Text excerpt:
★ ★ ★ ★ ★ ★ ★

Baby-Step, Giant-Step

Baby-Step, Giant-Step is an algorithm for computing the discrete logarithm in a given group.

The problem statement, that we are trying to solve, is the following. Given $g, a \in G$ for some finite group $G$ , where $g$ is a generator for $G$ , find the $x \in Z$ with $0 \leq x < | G |$ such that:

g^{x} = a .

Which is to say, we are evaluating $\log_{g} (a)$ .

Motivation, and Description of Method

Naively, one might consider calculating powers of the primitive root $g$ until the output $a$ has been found. Baby-Step, Giant-Step begins with this, however we only calculate roots up to and not including $⌈ \sqrt{n} ⌉$ . These calculations are the baby steps from the name of the algorithm.

If we happen to find $a$ already, then we are done, however this is unlikely.

Consider all consecutive powers of the primitive root listed in order as in the diagram below:

These are organised into sets of size $⌈ \sqrt{n} ⌉$ and there are $⌈ \sqrt{n} ⌉$ such sets, which means we have $⌈ \sqrt{n} ⌉ ⌈ \sqrt{n} ⌉ \geq n$ total powers, so there may be some overlap at the end.

Set $0$ corresponds with the initial powers we calculated in the baby steps. Then, we compute $g^{- ⌈ \sqrt{n} ⌉}$ .

We now take the giant steps. Consider that $a$ is at the shaded pink circle below in set $3$ . In that case, $g^{- ⌈ \sqrt{n} ⌉} a$ puts it in set $2$ . In general, this shifts an element from set $k$ to set $k - 1$ (except of course at set $0$ ). After this multiplication, we check if it's in the pre-calculated set $0$ , if not, we repeat until it is.

Once it is, we know at that point that $a$ multiplied by some power of $g^{- ⌈ \sqrt{n} ⌉}$ (where the power is given by the number of giant steps we took) is another known power of $g$ . This then makes it easy to solve for $a$ . Specifically, if $i$ is the number of giant steps, and $j$ is the corresponding power in set $0$ :

a (g^{- ⌈ \sqrt{n} ⌉})^{i} = g^{j} ⟹ a = g^{j + i ⌈ \sqrt{n} ⌉} .

★ ★ ★ ★ ★ ★ ★

[Records from a collection]
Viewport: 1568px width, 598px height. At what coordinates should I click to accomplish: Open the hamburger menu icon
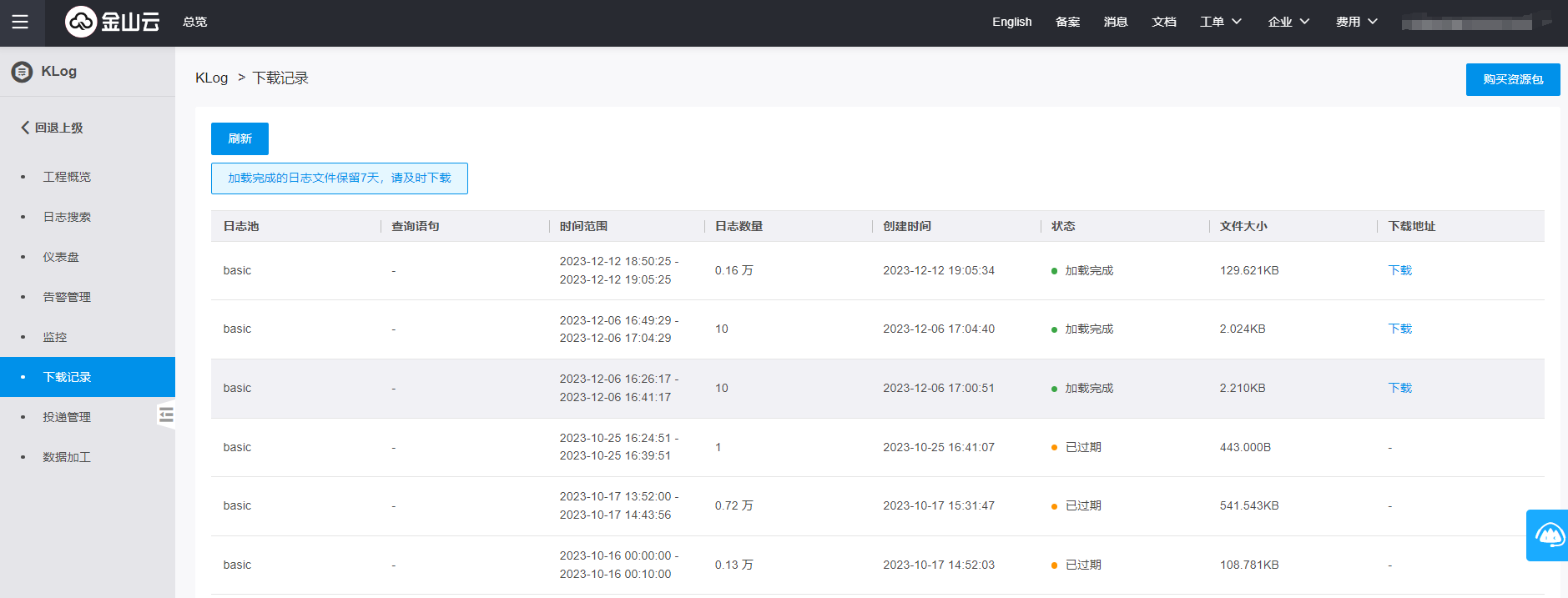coord(20,23)
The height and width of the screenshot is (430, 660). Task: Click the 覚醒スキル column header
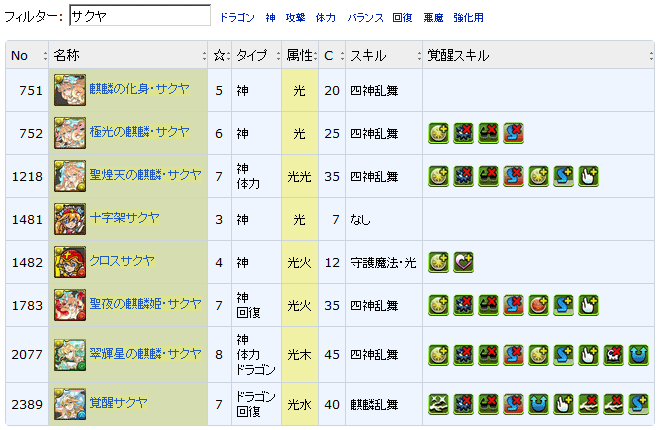pyautogui.click(x=456, y=55)
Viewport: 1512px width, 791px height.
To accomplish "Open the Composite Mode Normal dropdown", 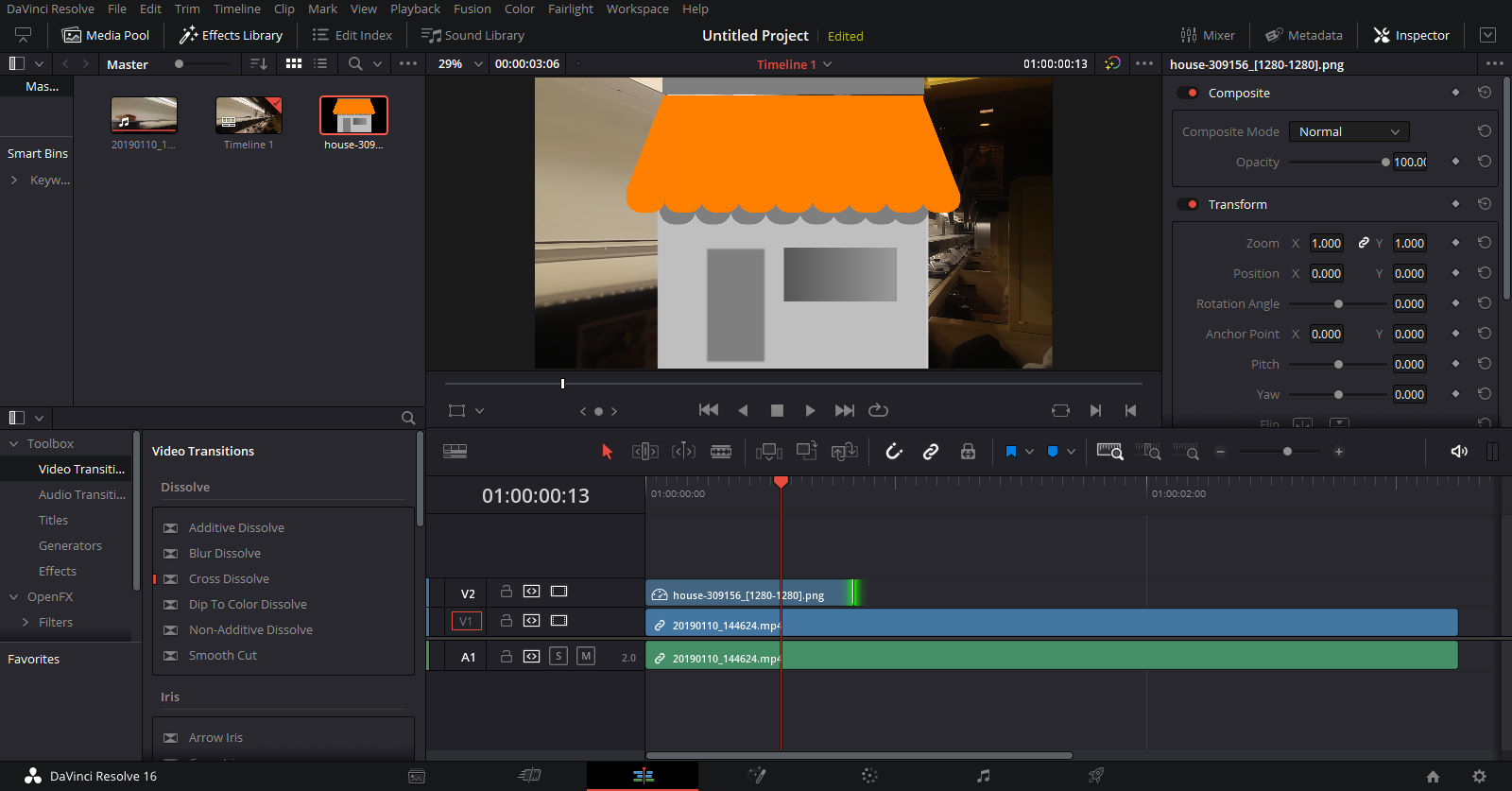I will click(x=1349, y=131).
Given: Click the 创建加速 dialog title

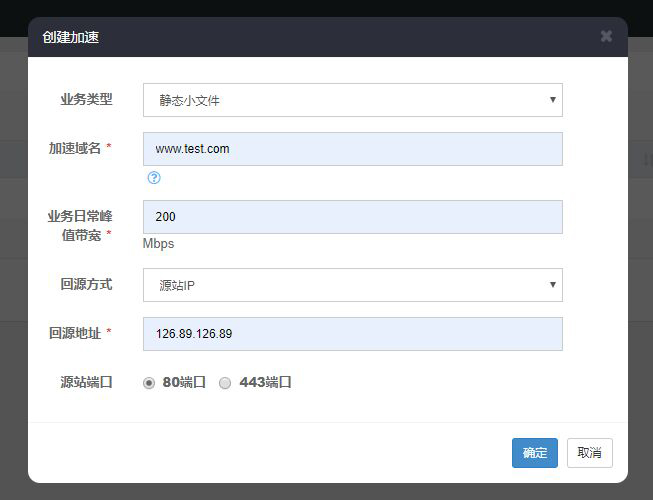Looking at the screenshot, I should (70, 37).
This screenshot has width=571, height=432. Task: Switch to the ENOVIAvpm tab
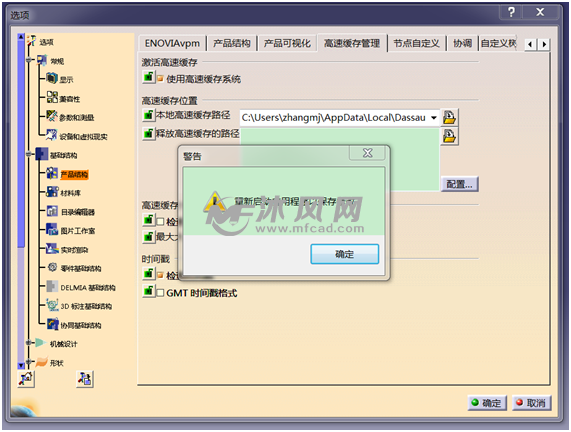point(172,43)

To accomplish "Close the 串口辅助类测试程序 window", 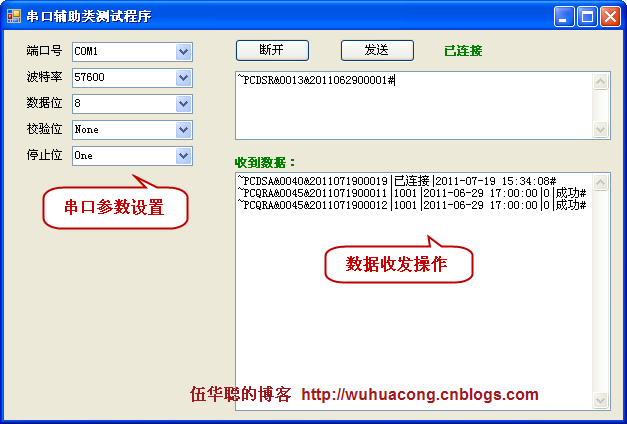I will point(610,16).
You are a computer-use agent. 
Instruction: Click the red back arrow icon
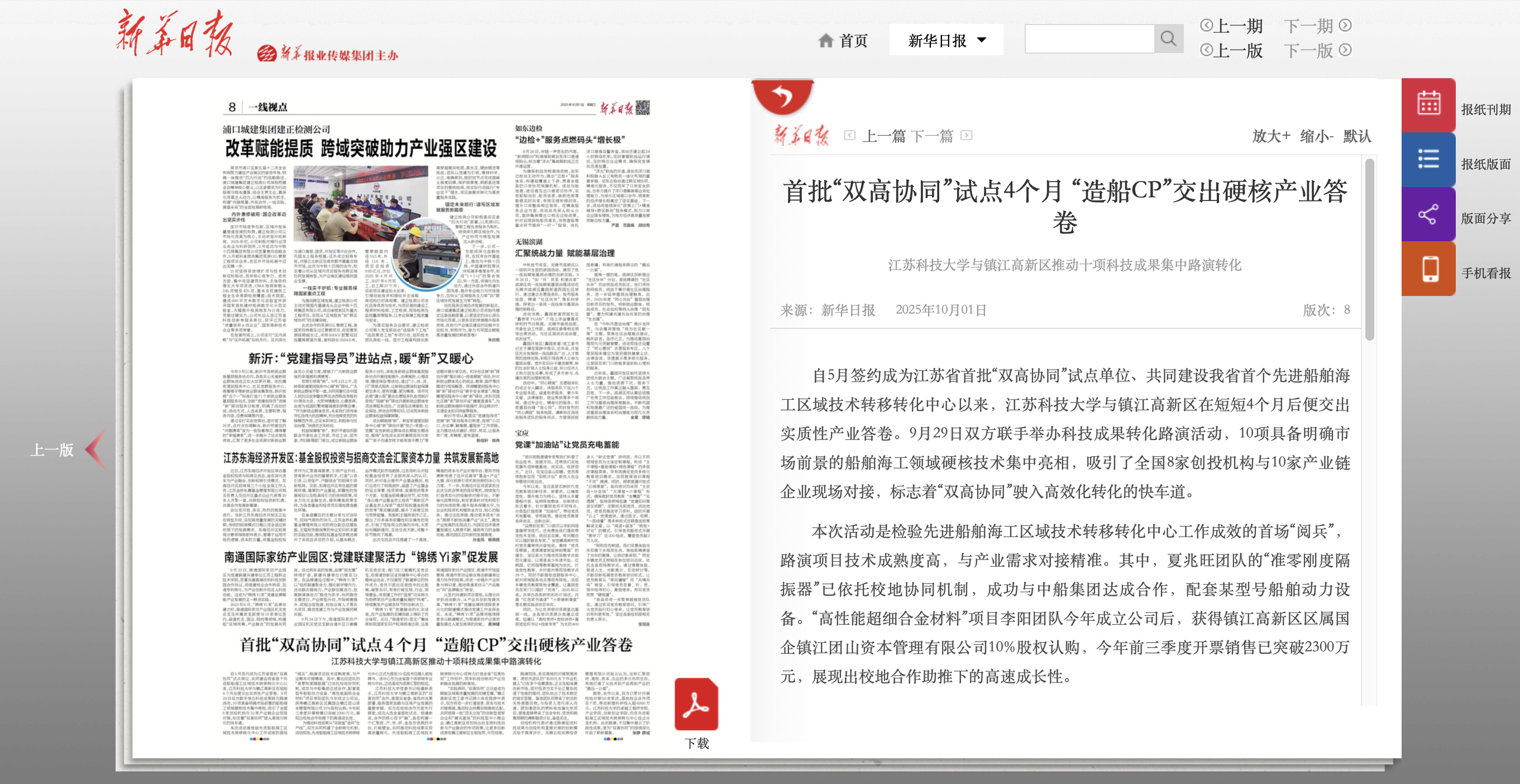pos(782,95)
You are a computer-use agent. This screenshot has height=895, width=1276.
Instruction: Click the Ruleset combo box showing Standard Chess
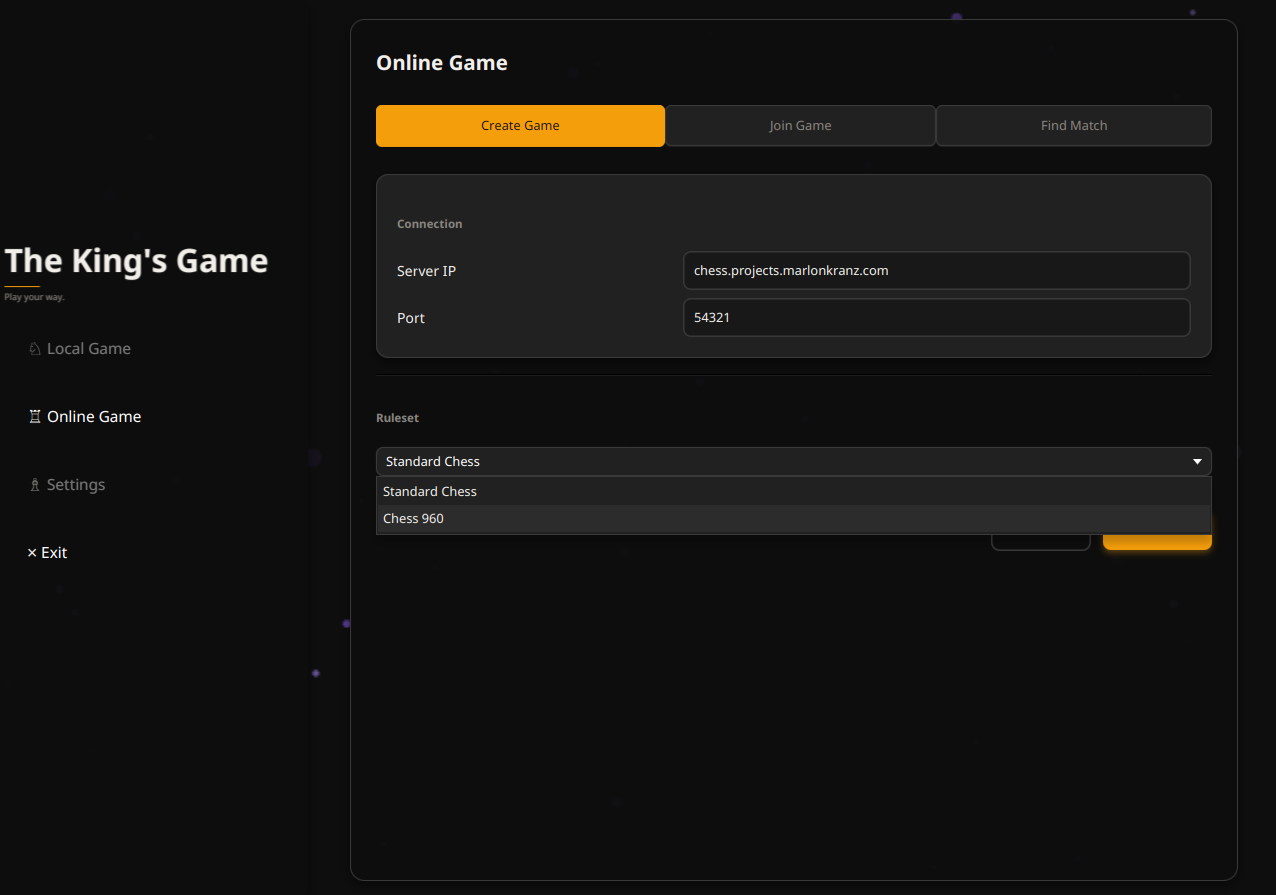(780, 461)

★ ★ ★ ★ ★ ★ ★

Stated task 1: In the Baby-Step, Giant-Step text, what does multiplying a by g^(-⌈√n⌉) do to an element in set k?
Stated task 2: Transcribe the Baby-Step, Giant-Step text, everything from "Naively, one might" down to "of the algorithm.".

Correct result 1: It shifts the element from set k to set k − 1.

Correct result 2:
Naively, one might consider calculating powers of the primitive root $g$ until the output $a$ has been found. Baby-Step, Giant-Step begins with this, however we only calculate roots up to and not including $⌈ \sqrt{n} ⌉$ . These calculations are the baby steps from the name of the algorithm.